Norway spruce wood is strong, soft, straight- and fine-grained, and easily worked. It is not durable in contact with soil. It is widely used for construction, pulp, furniture, and musical instruments. Norway spruce is one of the most common and economically important coniferous species in Europe and Scandinavia. In Maine, thinned and standing dead Norway spruce produced pulp of good strength as reported in a study of the pulp potential .
Norway spruce seedlings are highly preferred winter browse for snowshoe hares in Quebec. Browsing of seedlings and saplings in plantations can be intense, as young plantations form ideal winter habitat for snowshoe hares. Norway spruce is not a preferred browse for moose in Scandinavia; young and middle-aged stands of Scotch pine form habitat preferred by moose over mature Scotch pine-Norway spruce forests and bogs. In Europe, red deer strip the bark of Norway spruce. Other animals browse spruce foliage but it is not a highly preferred food source for either wildlife or domestic animals. Norway spruce provides important winter cover for a number of species of wildlife. Grouse eat spruce leaves and the seeds are consumed by a number of birds and small mammals.

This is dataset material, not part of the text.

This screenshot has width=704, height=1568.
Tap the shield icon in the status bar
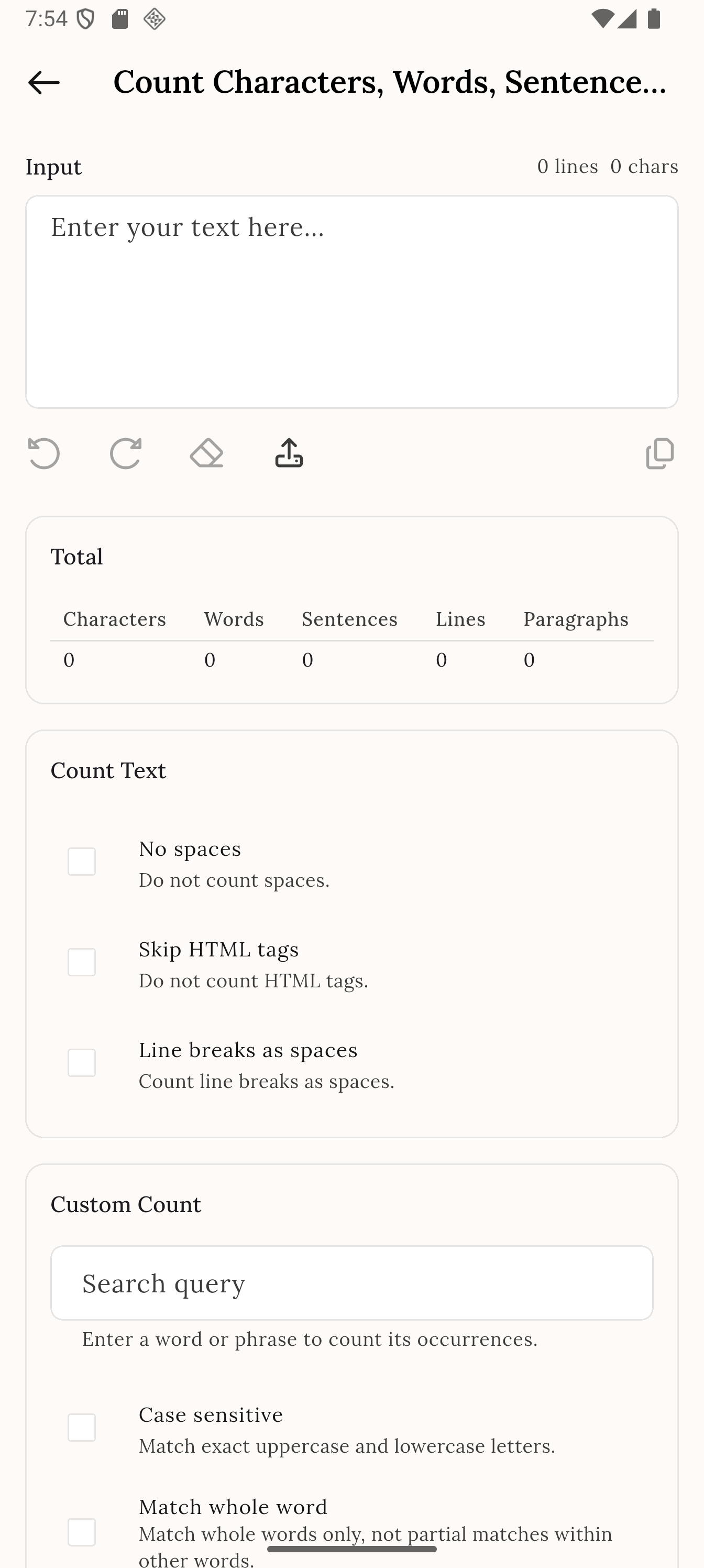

Norway spruce has been planted for windbreaks and shelterbelts in western prairies, although it grows better in more humid environments. It is recommended for shelterbelt plantings in humid, severe-winter regions. Norway spruce is widely planted for Christmas trees and as an ornamental. Norway spruce roots can be used as grafting stock for white spruce (Picea glauca). Norway spruce resin has been used to make Burgundy pitch, and the twigs used to make Swiss turpentine. The twigs and needles were used to make antiscorbutic and diuretic beverages. 

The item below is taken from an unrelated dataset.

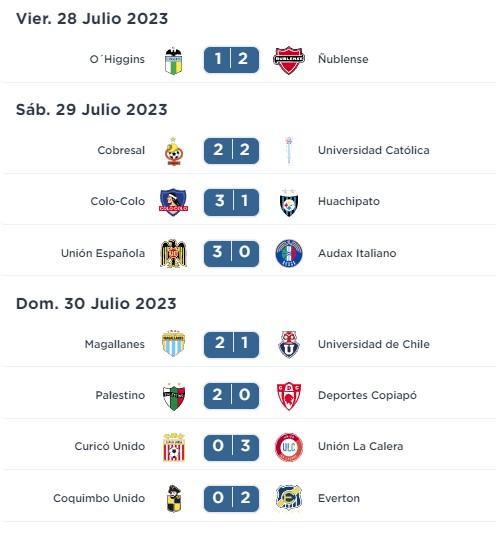This screenshot has width=496, height=541.
Task: View the 0-3 Curicó Unido match result
Action: click(x=231, y=447)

Norway spruce first occurred in Scandinavia approximately 2,500 years ago; its immigration from Europe is attributed to colder Scandinavian winters coupled with increased precipitation and storm events which allowed Norway spruce to colonize areas that were formerly too dry. It survived in Scandinavia in low densities due to frequent disturbances until climatic changes coupled with a decrease in human-caused disturbances (mainly fire) allowed natural succession to proceed, resulting in the current widespread distribution of dense Norway spruce-dominated forests.